Turkish town evokes the refinements of the Ottoman empire
Before the advent of the railroad 100 years ago, Safranbolu -- a city of fountains, caravanserais, hamams and mosques -- was an important stopping place on the Silk Road to the east. Then it fell into neglect until it was placed on the UNESCO list of World Heritage sites nine years ago. Now, so many tourists are flocking here to experience the refined opulence of the Ottoman empire that there is hardly a hotel room to be had .
Safranbolu, 130 kilometers (80 miles) north of Ankara, is a living museum. It includes the highest number of protected architectural sites in Turkey, including hundreds of elegant 19th century houses with wooden corbels overhanging the streets. The town owes its fortune to a native son, Izzet Mehmet Pasha, prime minister under the Sultan Selim III from 1794 to 1798, who was disgraced and exiled for losing Egypt to the forces of Napoleon Bonaparte. Mehmet Pasha embellished his birthplace with canals and one of the first clock-towers in Turkey.

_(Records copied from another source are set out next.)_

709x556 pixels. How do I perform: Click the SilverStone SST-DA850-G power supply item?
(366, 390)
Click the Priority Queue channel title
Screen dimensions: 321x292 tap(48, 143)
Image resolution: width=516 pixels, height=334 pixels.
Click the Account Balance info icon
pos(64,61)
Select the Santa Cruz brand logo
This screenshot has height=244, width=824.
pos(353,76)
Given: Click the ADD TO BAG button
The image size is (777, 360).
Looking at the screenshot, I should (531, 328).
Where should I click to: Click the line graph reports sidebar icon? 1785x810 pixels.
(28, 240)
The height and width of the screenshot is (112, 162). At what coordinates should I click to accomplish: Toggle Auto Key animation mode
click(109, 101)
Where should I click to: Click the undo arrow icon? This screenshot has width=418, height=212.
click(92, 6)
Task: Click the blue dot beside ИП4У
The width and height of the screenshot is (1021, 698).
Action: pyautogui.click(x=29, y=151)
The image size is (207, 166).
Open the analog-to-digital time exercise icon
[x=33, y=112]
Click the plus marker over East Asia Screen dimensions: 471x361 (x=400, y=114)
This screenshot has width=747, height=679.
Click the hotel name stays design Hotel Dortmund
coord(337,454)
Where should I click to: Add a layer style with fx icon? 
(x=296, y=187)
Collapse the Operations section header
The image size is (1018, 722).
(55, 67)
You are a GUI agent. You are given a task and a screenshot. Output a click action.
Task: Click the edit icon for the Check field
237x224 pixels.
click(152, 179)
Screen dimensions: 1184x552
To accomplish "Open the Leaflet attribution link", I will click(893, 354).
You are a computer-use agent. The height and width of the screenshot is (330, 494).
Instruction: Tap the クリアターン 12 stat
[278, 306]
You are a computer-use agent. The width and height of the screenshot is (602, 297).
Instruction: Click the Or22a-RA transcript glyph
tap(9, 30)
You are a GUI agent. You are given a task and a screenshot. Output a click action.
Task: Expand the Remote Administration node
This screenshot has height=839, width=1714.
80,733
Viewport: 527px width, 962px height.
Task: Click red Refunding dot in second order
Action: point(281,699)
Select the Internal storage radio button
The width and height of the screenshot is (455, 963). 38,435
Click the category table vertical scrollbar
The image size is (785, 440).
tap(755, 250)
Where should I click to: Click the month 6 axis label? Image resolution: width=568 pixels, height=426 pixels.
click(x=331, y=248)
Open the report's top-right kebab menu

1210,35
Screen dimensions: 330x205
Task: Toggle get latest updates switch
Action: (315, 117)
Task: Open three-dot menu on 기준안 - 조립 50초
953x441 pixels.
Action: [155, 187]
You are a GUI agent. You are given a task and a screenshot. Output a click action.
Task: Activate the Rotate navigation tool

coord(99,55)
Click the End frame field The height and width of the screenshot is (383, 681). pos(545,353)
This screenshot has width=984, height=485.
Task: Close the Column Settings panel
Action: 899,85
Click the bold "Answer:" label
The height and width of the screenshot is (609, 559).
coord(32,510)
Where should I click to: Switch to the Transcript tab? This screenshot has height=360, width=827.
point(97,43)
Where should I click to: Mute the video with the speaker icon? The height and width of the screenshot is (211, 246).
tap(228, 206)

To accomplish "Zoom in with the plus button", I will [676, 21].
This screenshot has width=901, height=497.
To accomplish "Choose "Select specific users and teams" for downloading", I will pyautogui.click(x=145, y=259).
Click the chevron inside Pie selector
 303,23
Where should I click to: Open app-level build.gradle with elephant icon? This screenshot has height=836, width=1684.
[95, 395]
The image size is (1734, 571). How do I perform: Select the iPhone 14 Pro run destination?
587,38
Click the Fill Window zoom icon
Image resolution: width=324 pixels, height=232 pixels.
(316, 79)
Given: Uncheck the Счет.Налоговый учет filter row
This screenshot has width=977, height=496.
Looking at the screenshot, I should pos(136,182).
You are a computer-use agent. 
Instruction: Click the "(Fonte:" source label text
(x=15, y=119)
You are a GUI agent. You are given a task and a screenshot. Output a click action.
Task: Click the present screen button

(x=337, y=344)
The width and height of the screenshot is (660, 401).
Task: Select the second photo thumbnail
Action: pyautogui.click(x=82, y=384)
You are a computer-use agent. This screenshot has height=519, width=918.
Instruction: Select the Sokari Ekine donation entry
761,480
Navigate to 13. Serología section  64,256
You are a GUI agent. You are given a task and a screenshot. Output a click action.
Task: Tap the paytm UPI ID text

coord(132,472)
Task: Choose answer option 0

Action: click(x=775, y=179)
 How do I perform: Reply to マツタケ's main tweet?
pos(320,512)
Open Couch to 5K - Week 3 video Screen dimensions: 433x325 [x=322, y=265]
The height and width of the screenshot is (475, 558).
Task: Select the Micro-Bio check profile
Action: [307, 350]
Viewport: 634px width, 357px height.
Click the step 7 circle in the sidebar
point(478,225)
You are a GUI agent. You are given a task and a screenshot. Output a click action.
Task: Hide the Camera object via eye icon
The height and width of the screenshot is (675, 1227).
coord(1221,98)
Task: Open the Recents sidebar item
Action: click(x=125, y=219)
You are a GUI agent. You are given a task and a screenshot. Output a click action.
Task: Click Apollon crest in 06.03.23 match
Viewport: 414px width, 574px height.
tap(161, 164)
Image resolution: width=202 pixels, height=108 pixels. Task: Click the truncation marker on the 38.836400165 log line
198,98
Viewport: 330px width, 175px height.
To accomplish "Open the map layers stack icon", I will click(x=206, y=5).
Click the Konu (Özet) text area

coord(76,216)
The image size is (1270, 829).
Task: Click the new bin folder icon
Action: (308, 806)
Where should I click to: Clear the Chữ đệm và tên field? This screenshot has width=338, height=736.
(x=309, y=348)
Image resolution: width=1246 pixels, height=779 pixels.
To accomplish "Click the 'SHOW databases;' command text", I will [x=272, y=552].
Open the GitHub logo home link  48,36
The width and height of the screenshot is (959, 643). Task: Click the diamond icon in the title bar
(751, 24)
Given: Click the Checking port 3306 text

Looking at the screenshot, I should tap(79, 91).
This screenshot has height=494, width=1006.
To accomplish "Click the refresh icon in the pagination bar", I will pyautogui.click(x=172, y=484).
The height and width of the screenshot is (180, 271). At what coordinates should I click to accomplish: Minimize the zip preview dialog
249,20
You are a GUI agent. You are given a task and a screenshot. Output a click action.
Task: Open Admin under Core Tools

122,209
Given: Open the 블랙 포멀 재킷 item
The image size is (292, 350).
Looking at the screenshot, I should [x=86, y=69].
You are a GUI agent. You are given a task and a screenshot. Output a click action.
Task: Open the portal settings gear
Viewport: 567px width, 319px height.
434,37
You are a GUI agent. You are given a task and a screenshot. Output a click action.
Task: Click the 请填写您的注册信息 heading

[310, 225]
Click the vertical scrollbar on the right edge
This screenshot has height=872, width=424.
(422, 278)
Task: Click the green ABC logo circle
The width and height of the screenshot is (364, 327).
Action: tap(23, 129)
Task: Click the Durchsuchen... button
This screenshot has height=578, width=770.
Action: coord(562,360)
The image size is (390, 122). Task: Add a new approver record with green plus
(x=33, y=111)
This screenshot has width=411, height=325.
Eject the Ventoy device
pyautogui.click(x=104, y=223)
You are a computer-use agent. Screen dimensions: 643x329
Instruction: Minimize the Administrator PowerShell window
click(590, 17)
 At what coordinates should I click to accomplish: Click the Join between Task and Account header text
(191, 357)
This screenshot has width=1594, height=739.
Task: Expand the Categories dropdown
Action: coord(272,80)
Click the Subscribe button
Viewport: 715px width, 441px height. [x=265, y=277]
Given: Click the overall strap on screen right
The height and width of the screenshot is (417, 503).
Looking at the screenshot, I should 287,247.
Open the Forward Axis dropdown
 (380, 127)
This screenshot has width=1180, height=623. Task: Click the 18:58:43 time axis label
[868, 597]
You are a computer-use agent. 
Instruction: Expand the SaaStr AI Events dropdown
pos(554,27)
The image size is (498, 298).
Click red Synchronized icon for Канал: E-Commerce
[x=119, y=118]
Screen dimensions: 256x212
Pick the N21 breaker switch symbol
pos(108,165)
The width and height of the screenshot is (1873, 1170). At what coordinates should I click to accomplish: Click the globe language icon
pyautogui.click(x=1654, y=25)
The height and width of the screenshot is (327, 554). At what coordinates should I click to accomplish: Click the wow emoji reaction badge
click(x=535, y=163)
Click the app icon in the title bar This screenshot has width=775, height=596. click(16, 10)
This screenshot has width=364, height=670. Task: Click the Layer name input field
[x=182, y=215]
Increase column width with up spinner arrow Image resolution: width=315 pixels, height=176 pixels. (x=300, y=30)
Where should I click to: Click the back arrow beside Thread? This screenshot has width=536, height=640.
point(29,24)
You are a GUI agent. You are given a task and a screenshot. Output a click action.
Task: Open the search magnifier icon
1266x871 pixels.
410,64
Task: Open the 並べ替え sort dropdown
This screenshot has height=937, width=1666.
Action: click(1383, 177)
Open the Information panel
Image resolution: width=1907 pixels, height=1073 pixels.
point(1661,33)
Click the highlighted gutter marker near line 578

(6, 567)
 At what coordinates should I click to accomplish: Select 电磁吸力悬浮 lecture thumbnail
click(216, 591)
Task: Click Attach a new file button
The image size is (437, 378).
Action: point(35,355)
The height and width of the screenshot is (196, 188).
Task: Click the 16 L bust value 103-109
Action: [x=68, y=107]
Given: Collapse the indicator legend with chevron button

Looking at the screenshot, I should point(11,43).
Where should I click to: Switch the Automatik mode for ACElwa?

In the fierce heat of the Anatolian summer, fountains cool the richly panelled interiors of the houses, where the women lived out of sight in the harem.
Safranbolu clearly takes its name from the product that once assured its fortune. In 1858, the town sold 9,705 kilos of saffron, the world's most expensive spice, to Britain. Today, only the Ozsoy family still cultivates the crocus flowers from which the spice derives. From half half a hectare (1.24 acres) of land, they expect to produce half a kilogram (one pound) of ocher powder this year. It takes the stamens from 150,000 flowers, picked before dawn and dried in the sun, to produce one gram of saffron, which perhaps helps explain why the industry declined. Ten million Turkish lira, or 6.5 euros (seven dollars) will buy a gram.
The giant steel complex in the nearly town of Karabuk, which was opened at the beginning of the 20th century, supplied jobs in the region, while Safranbolu's economy slumbered.
But inclusion on the heritage list and tourism have saved the town. The number of visitors, five-sixths of them Turkish, has more than tripled over the past decade to about 70,000 a year, and the number of hotel beds has doubled in the past three years, according to the tourist office. "Being included on the World Heritage list has caused a literal explosion in the riches of the town," said Unsal Tuncozgur, author of a book on Safranbolu's history. "Tourism has become our main source of income."
UNESCO listed the town for its importance as a caravan station on the main East-West trade route, with important buildings dating back to the fourteenth century. During its apogee in the 17th century, UNESCO says, Safranbolu's architecture influenced urban development throughout much of the Ottoman Empire.
The region was also celebrated for its grapes, from which the Greek population, long since departed, made wine until the beginning of the 20th century. Today the grapes are used mostly to make vinegar and jelly, although it is still possible to taste them under the arbors that protect the streets from the crushing summer heat.
Most visitors only stay in the town for a day or a weekend at the height of the season in spring and autumn. Ismail Urgancioglu, who runs a pension in the house that Izzet Mehmet Pasha gave to his sister, said there are still "plenty of opportunities around the town" to develop tourism. He said the scenic variety, the ancient aqueducts and scattered burial sites make the region worth a longer visit.